In formations with stress gradients lower than 0.433 psi/ft, fracture propagation starts as soon as the zone is broken down, This is due to the hydrostatic pressure exerted by the column of fluid being greater than the natural stress gradient of the rock. Fluid will be injected into the formation until the fluid level in the wellbore has fallen to the point where the hydrostatic pressure equals the propagation pressure. Because the fluid level is changIng over time, the hydrostatic pressure is also changing. This causes the injection rate to gradually decrease as the fluid level falls and makes obtaining a constant injection pressure impossible. The uncontrolled injection also causes larger fluid volumes to be placed into the formation. Typically about 1/2 to 2 bbl of fluid is injected, but if the formation goes on vacuum as much as 20 bbls can be injected before equilibrium is reached. In low permeability zones these large fluid volumes can increase closure time by hours.

By using a downhole shutoff tool with equalizing ports, injection rates and pressures can be controlled while conducting stress tests with water in low stress gradient zones.

Stress Test Procedure

The first step in conducting an in-situ stress test is to perforate and isolate each zone.
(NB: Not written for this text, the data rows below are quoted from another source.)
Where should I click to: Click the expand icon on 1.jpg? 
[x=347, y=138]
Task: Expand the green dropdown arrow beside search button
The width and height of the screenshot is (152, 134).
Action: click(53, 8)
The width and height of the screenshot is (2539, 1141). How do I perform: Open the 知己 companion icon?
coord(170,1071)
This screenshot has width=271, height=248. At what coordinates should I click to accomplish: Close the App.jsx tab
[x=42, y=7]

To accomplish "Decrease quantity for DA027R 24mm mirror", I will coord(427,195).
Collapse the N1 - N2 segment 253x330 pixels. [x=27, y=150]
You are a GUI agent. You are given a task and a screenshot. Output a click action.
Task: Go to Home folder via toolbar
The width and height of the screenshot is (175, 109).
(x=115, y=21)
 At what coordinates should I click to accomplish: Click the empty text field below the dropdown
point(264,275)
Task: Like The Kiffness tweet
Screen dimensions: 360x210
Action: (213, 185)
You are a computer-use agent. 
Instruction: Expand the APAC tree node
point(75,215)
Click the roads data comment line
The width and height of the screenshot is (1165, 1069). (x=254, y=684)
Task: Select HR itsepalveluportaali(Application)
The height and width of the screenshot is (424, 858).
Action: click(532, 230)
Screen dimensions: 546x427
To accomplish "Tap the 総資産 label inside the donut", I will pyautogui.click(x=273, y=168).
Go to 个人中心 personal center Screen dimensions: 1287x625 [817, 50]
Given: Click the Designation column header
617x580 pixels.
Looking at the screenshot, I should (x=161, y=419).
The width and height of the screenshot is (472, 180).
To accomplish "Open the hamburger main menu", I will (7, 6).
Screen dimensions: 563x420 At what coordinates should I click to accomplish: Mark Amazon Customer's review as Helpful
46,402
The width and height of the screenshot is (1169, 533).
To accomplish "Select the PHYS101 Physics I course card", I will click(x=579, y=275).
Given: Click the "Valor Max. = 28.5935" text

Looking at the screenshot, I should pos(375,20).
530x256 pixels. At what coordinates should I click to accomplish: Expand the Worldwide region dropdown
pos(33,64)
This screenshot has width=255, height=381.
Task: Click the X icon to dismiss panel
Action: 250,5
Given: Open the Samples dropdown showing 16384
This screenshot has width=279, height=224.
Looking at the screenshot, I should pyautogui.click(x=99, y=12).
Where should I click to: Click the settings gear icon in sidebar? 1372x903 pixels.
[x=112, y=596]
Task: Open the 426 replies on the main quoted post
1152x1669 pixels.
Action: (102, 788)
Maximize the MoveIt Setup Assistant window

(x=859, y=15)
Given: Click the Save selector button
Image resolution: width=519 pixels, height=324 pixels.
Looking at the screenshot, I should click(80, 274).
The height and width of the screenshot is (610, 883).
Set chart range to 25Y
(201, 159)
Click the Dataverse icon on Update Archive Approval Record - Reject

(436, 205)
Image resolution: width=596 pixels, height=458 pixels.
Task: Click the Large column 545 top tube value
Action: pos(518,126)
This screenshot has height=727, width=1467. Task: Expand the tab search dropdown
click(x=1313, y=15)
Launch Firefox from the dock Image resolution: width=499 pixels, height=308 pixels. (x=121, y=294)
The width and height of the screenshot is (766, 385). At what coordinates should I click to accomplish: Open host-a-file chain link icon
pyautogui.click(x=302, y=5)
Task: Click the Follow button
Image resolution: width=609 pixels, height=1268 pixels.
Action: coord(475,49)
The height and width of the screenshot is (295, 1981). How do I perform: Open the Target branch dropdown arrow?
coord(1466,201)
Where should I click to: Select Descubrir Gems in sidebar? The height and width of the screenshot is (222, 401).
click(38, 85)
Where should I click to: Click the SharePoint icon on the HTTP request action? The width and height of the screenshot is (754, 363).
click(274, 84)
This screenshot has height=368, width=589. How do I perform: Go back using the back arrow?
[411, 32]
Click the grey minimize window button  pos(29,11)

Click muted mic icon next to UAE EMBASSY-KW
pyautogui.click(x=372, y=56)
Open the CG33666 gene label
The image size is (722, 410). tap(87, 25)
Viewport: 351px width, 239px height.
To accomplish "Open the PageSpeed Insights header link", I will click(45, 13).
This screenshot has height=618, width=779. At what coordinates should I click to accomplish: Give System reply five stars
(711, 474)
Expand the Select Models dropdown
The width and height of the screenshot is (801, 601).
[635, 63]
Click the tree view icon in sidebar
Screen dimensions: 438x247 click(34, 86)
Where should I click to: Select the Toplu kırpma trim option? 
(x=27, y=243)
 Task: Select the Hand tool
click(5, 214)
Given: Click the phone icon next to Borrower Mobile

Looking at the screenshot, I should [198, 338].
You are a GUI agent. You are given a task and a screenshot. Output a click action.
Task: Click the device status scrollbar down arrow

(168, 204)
Standard practice is to shoot four shots in a one foot interval in each formation that is to be tested. A bridge plug and packer or straddle packer is then run on tubing to isolate each zone. The zones are usually tested from the deepest to the shallowest, but they can be done in any order. This procedure is the same for normally or underpressured zones. When a downhole shutoff tool is used an Otis XN seating nipple is placed above the packer making sure there is enough clearance for a pressure memory gauge (MRO) to be run on the bottom of the tool string.